I no longer rush to the bathroom in the morning before rounds with a gastrointestinal upset from anxiety about how to navigate certain staff and attendings. Now that I don’t have to constantly calculate how to contend with racism and homophobia every moment of every day, I have started to figure out who I want to be as a physician. Instead of having to discuss why not wearing a tie isn’t unprofessional, I spend my time discussing minority stress and identity with the children I have the privilege of working with. I write op-eds around mental health for minoritized populations and wrote a memoir to hopefully reach those who have been made to feel alone.
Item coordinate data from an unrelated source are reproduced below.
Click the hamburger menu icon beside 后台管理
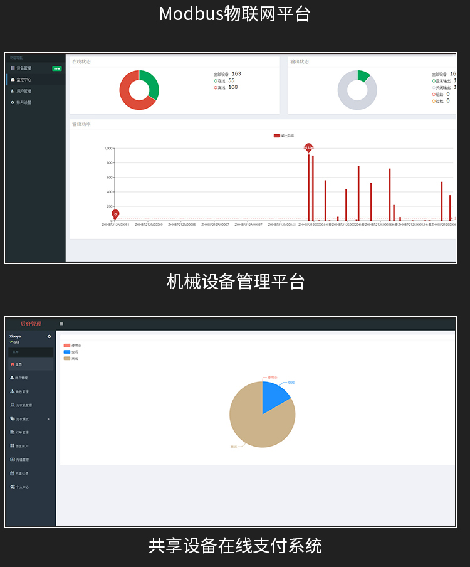[x=61, y=324]
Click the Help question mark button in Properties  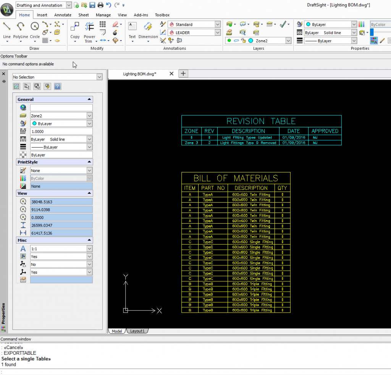tap(57, 86)
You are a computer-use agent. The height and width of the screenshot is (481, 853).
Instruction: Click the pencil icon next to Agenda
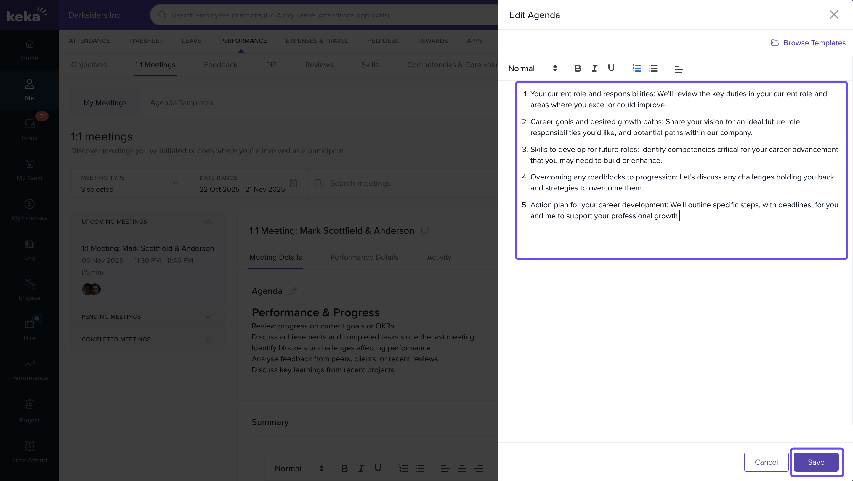(293, 291)
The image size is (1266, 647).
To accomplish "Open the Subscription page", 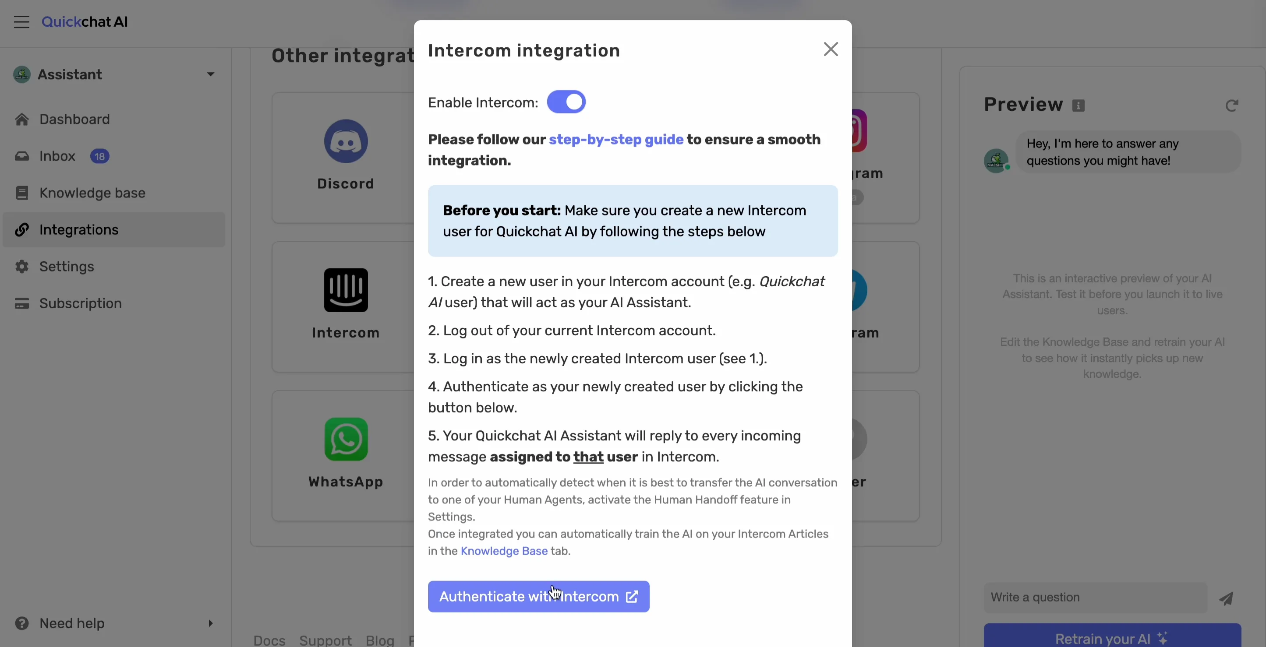I will pyautogui.click(x=80, y=304).
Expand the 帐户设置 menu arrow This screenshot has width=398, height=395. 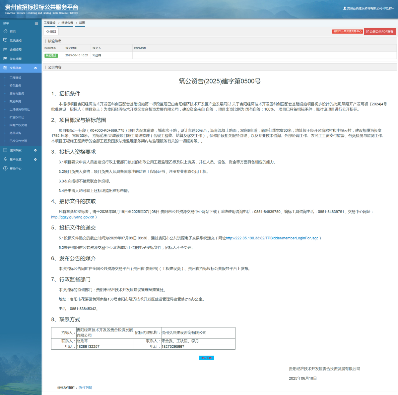pyautogui.click(x=35, y=159)
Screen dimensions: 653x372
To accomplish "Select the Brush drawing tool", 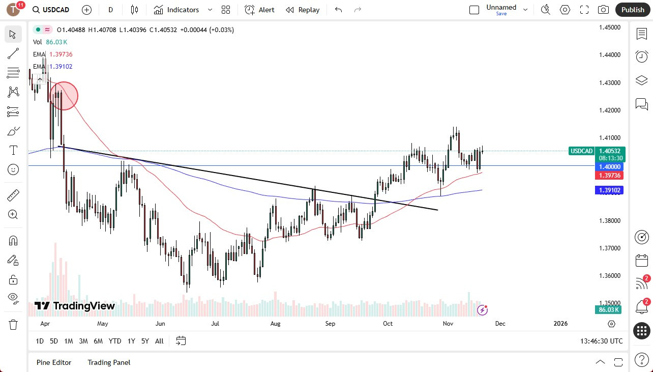I will pyautogui.click(x=13, y=131).
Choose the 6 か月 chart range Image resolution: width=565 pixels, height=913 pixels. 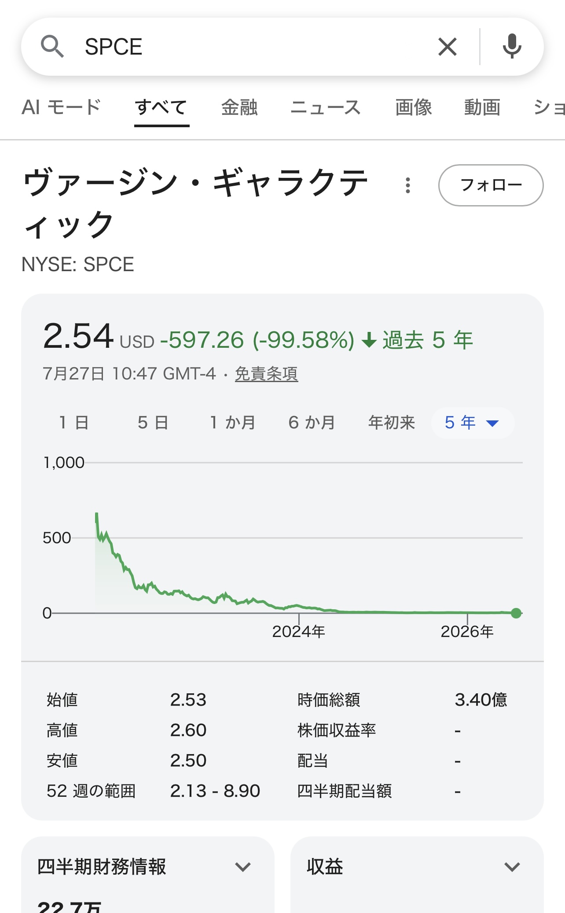click(312, 423)
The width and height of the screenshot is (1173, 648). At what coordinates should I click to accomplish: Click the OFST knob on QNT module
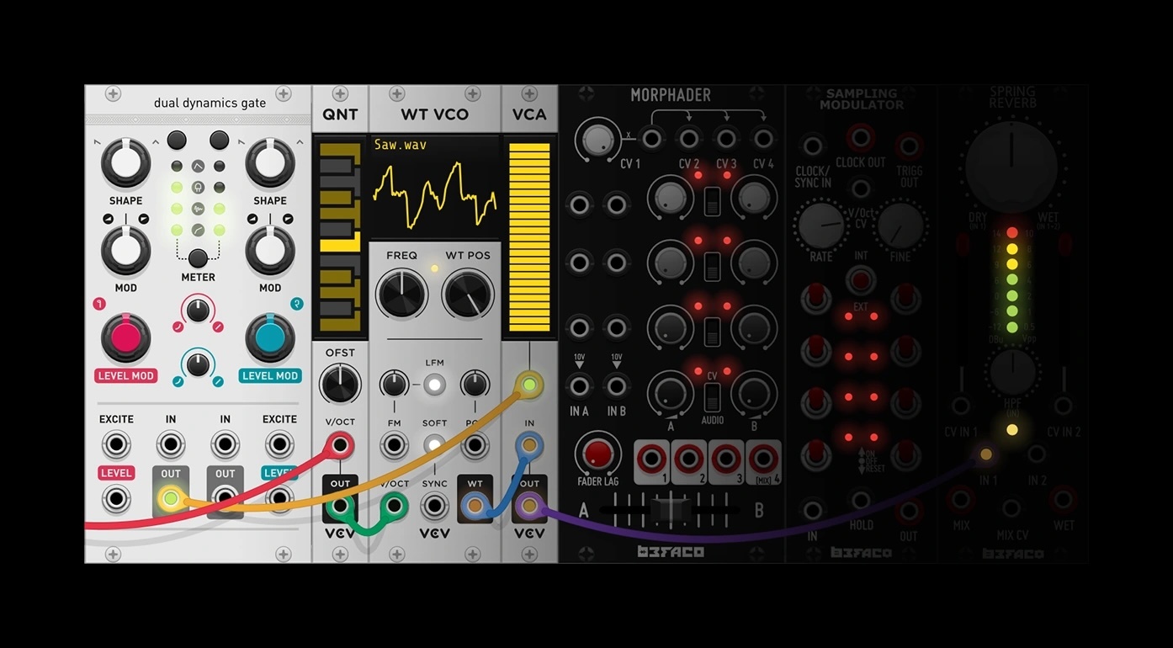[x=340, y=384]
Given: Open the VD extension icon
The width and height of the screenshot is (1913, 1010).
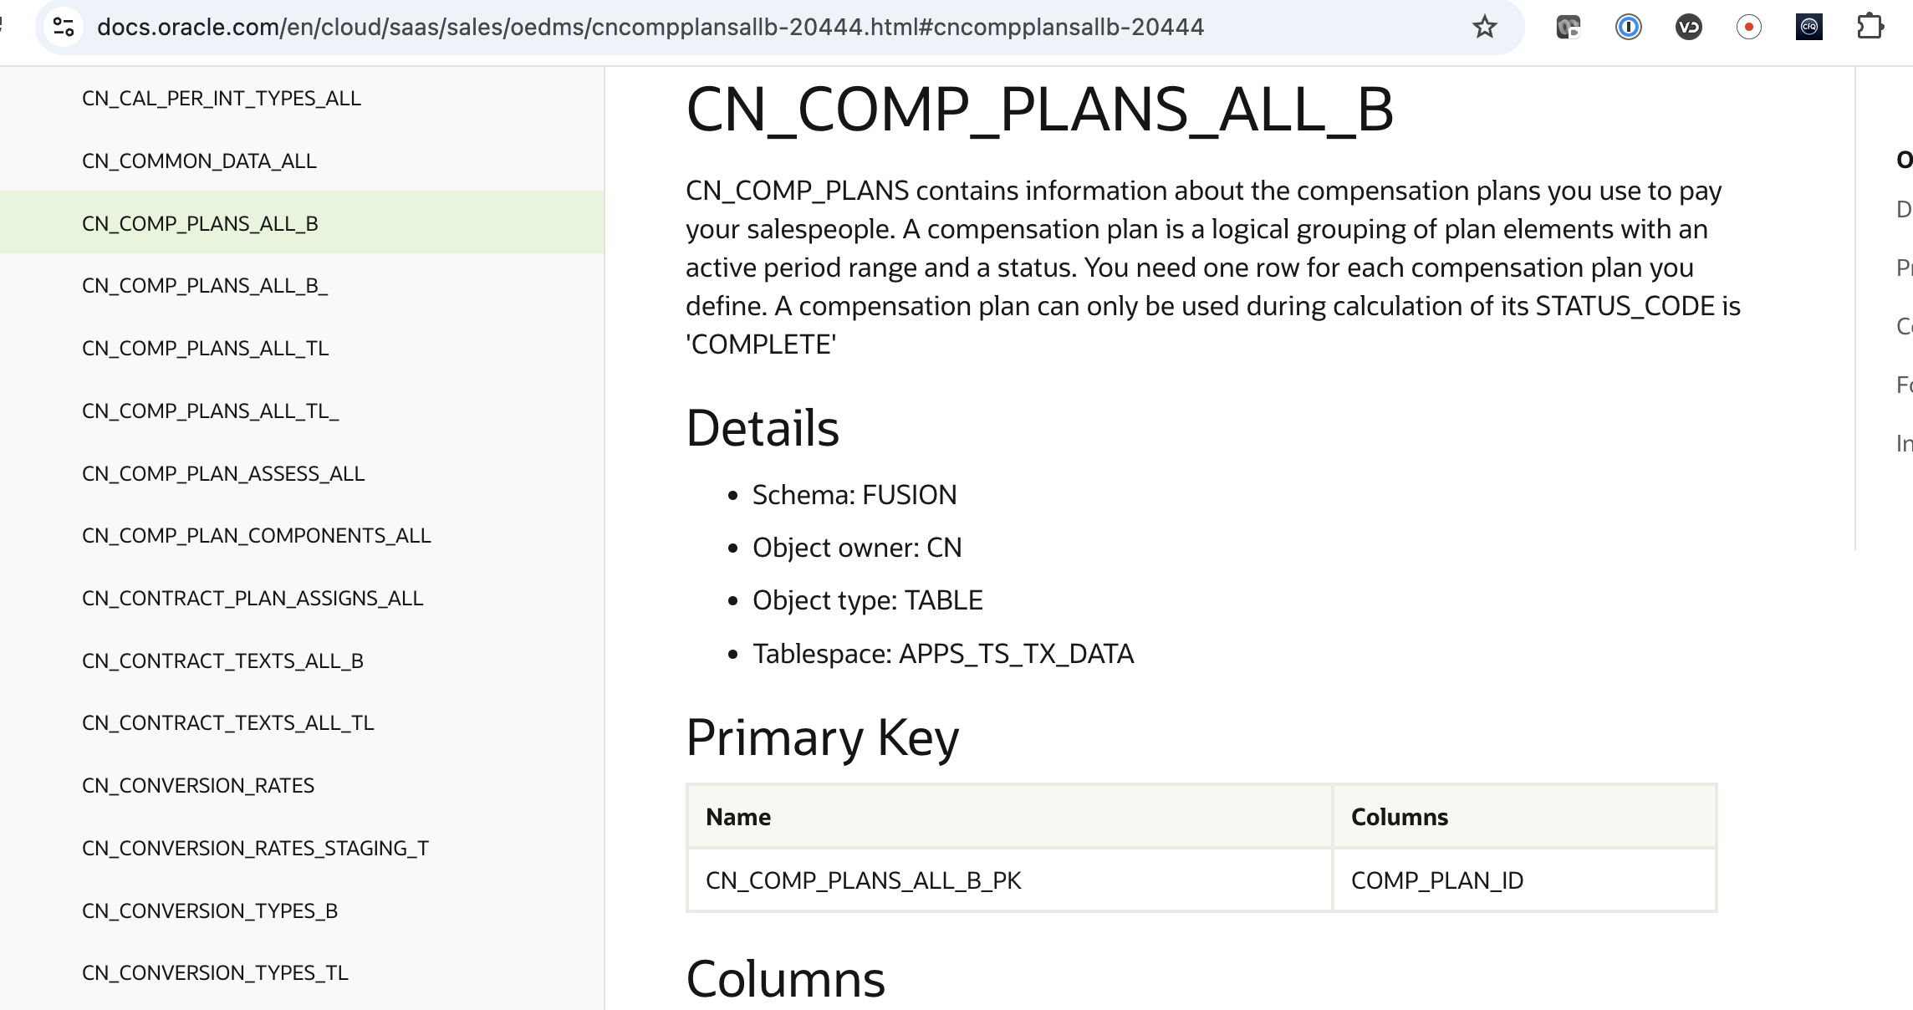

Things are not perfect – for there still a bigoted country to contend with – but to have a mind that is healing has meant everything. 

And I often remind myself that it will take time to heal and that is OK. 

So many other things that have changed too, but to speak about those facets is enough for now. 

I’m still me. I’m still the same guy who, once upon a time in college, promised my friends I would forever work to help leave the world a better place. I’m still the same person who will eternally advocate for my friends, family, patients, colleagues, and our world’s best self. I’m still the same guy who was nicknamed a unicorn-phoenix by his friends, who constantly tries to see the best in others. I’m still the same person whose main goal is to hold and foster the dreams others hold inside. 

With the depression fading because I’m finally in a safer environment, I’m just able to be that person more fully now. 

On my walk, those thoughts, that knowledge, spirals through my mind. That brief discussion with myself reinforces what I know to be fact. And with my heart filled with magic and dreams, I continue skipping down the street, the music in my ears matching the symphony of the night.